== What this task involves ==
In the listing below, the lines starting with the line with "Screenshot is 99x2576." and going on through the line with "[Communauté d'Agglomération Hérault-Méditerranée]" are to be reproduced exactly, and only those.

== Information given ==
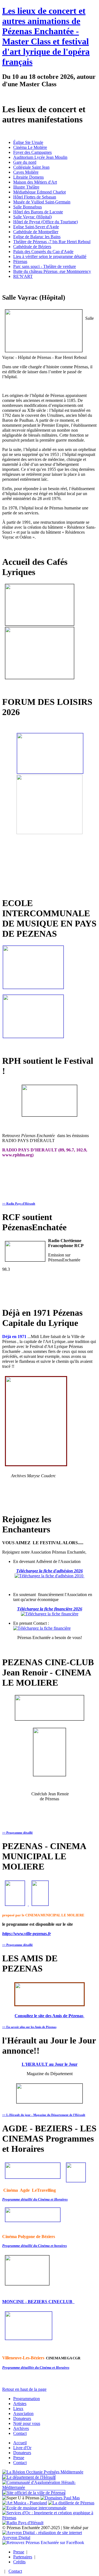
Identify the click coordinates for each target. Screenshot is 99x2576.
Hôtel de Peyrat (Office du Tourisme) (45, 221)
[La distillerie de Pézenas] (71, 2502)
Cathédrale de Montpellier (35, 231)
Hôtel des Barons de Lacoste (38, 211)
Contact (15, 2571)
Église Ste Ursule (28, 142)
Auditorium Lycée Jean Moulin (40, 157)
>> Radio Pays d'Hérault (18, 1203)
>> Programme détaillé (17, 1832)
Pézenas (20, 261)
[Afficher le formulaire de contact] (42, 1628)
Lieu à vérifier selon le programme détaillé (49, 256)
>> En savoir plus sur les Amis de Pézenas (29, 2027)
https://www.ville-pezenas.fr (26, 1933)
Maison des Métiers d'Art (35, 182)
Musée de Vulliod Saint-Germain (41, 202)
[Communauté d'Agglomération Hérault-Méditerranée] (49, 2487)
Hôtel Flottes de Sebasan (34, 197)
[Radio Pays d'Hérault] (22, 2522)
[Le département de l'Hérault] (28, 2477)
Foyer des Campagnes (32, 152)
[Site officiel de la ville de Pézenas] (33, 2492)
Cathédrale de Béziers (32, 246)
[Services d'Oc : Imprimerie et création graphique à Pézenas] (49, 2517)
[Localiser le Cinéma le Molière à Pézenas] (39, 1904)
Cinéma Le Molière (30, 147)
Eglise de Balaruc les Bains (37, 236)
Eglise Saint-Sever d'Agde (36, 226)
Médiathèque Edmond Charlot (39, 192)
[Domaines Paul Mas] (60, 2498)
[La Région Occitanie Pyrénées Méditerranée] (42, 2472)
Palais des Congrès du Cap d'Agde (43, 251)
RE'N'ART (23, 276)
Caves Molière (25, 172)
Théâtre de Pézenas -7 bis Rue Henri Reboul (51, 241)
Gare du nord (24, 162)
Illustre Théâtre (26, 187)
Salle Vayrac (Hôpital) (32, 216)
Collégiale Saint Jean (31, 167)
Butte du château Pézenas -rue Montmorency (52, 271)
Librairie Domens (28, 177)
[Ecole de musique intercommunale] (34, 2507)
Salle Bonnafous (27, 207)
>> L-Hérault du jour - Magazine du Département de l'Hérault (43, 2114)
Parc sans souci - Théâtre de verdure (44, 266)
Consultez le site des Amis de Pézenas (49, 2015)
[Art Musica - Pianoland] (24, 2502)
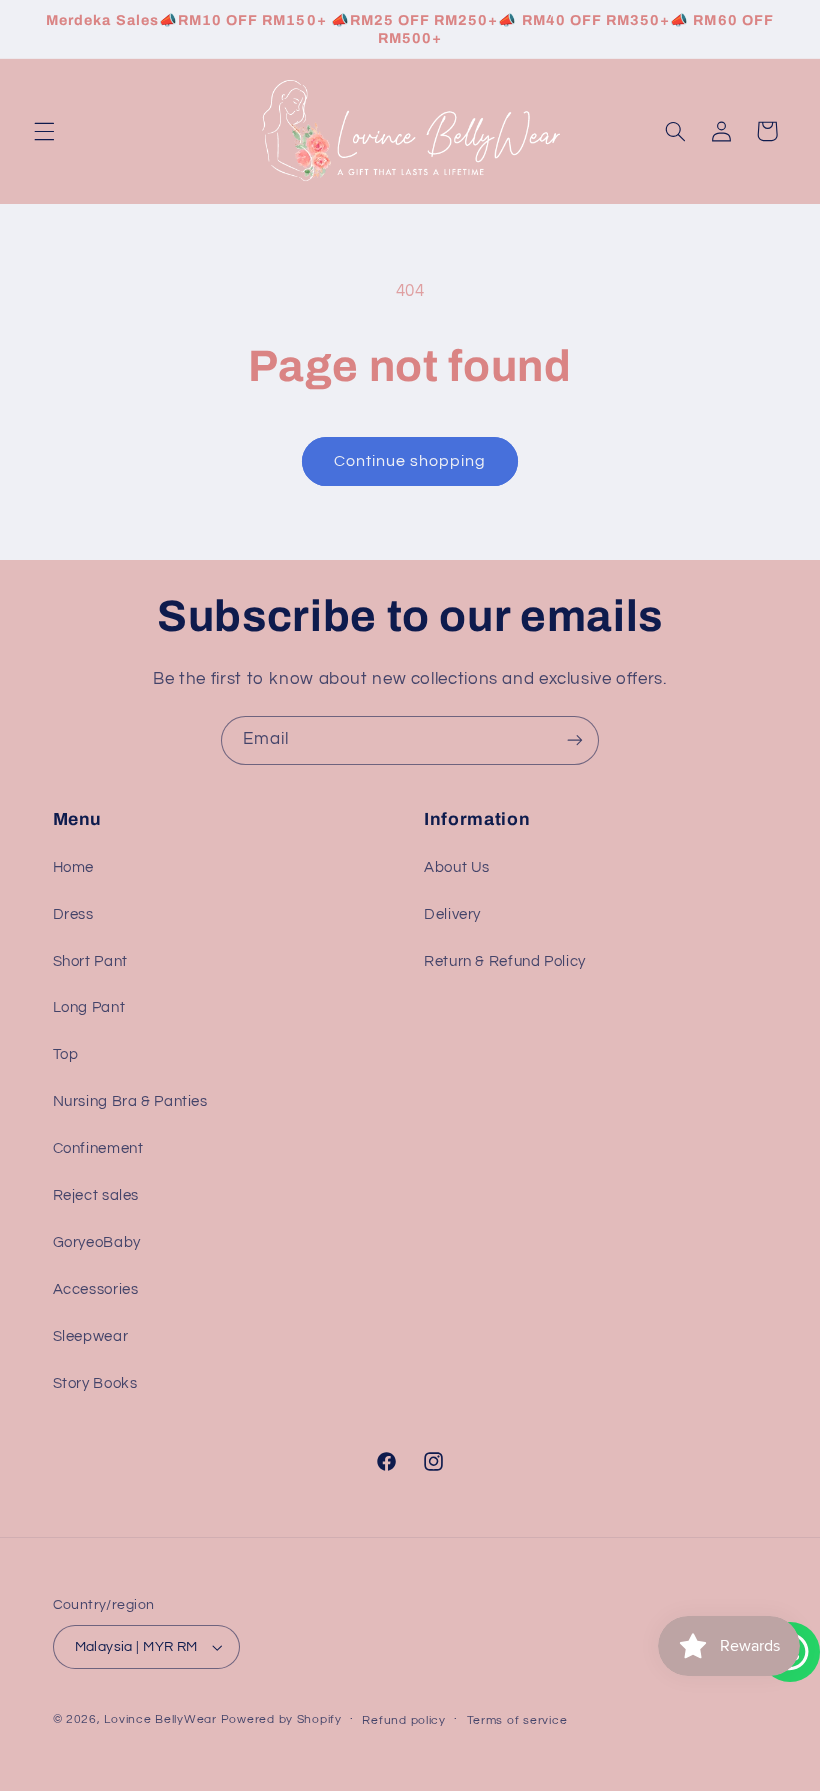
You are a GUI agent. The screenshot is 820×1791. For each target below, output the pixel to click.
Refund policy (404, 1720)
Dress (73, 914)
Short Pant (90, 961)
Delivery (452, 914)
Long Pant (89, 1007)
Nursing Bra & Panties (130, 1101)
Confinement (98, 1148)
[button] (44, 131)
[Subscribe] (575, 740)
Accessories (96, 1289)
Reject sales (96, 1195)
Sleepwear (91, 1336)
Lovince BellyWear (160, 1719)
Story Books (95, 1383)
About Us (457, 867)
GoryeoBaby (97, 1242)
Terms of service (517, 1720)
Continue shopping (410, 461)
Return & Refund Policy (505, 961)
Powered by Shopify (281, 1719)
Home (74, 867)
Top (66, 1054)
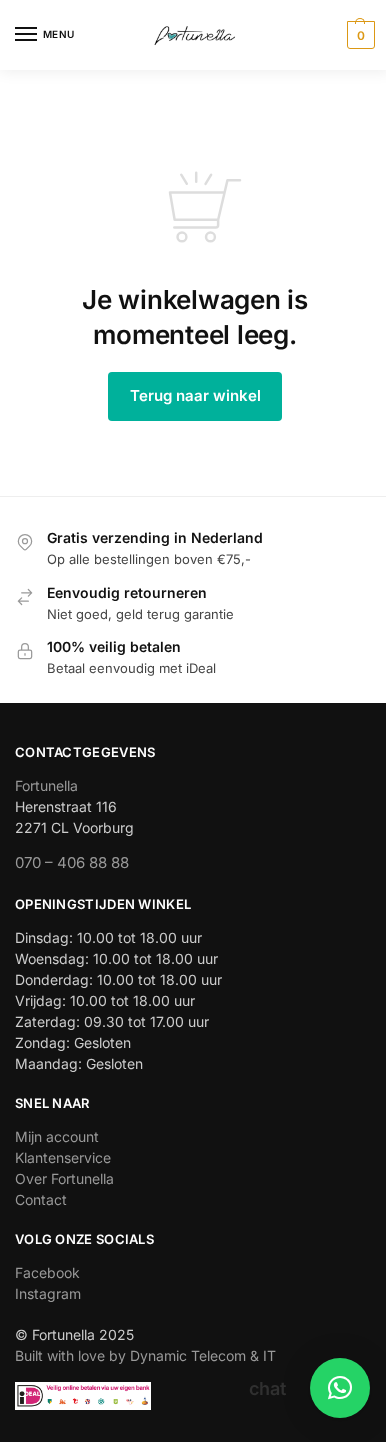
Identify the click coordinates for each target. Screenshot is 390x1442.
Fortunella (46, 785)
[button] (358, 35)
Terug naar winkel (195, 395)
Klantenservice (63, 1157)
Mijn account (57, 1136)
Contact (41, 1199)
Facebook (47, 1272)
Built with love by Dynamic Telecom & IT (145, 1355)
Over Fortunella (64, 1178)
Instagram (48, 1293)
* * *
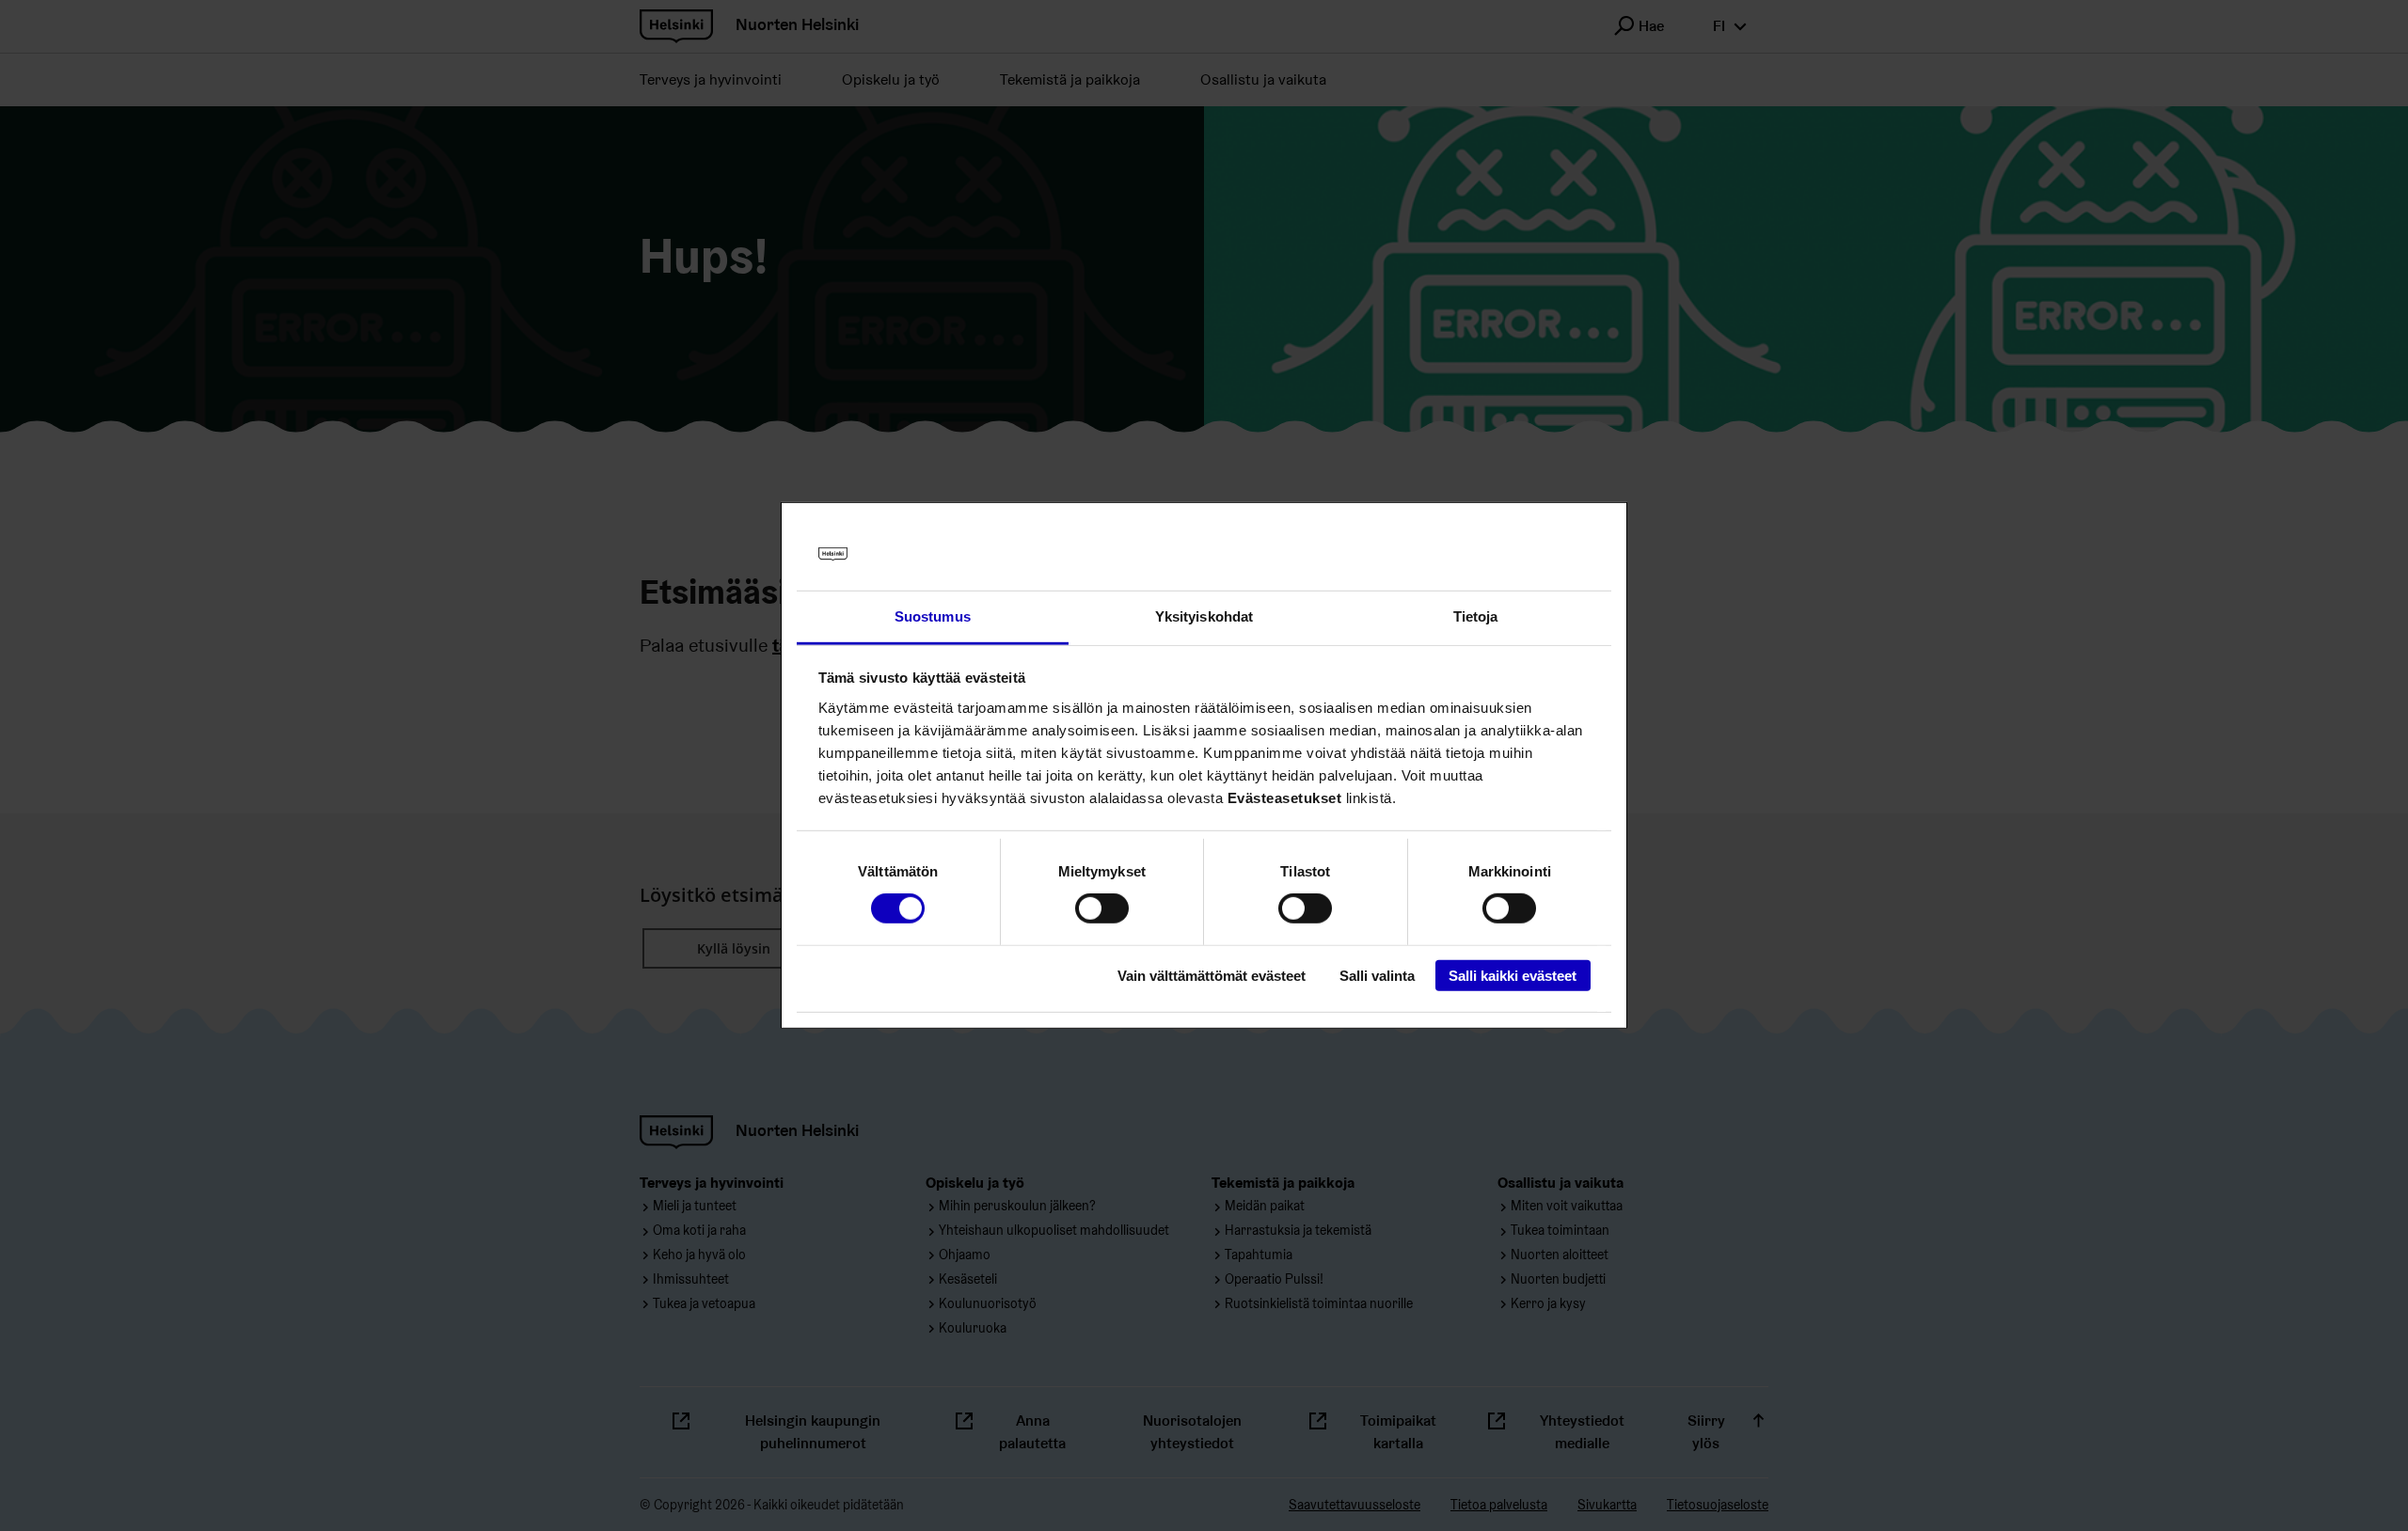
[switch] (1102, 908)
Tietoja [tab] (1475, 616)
...
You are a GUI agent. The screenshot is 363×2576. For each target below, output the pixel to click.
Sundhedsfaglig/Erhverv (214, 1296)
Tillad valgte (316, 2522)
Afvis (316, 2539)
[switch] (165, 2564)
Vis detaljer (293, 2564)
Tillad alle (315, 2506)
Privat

== Solved problem ==
Identify the click coordinates for each target. Screenshot is 99x2576.
Hôtel de Peyrat (Office du Tourisme) (45, 221)
[La distillerie de Pézenas] (71, 2502)
Cathédrale de Montpellier (35, 231)
Hôtel des Barons de Lacoste (38, 211)
Contact (15, 2571)
Église Ste Ursule (28, 142)
Auditorium Lycée Jean Moulin (40, 157)
>> Radio Pays d'Hérault (18, 1203)
>> Programme détaillé (17, 1832)
Pézenas (20, 261)
[Afficher le formulaire de contact] (42, 1628)
Lieu à vérifier selon le programme détaillé (49, 256)
>> En savoir plus sur les Amis de Pézenas (29, 2027)
https://www.ville-pezenas.fr (26, 1933)
Maison des Métiers d'Art (35, 182)
Musée de Vulliod Saint-Germain (41, 202)
[Communauté d'Agglomération Hérault-Méditerranée] (49, 2487)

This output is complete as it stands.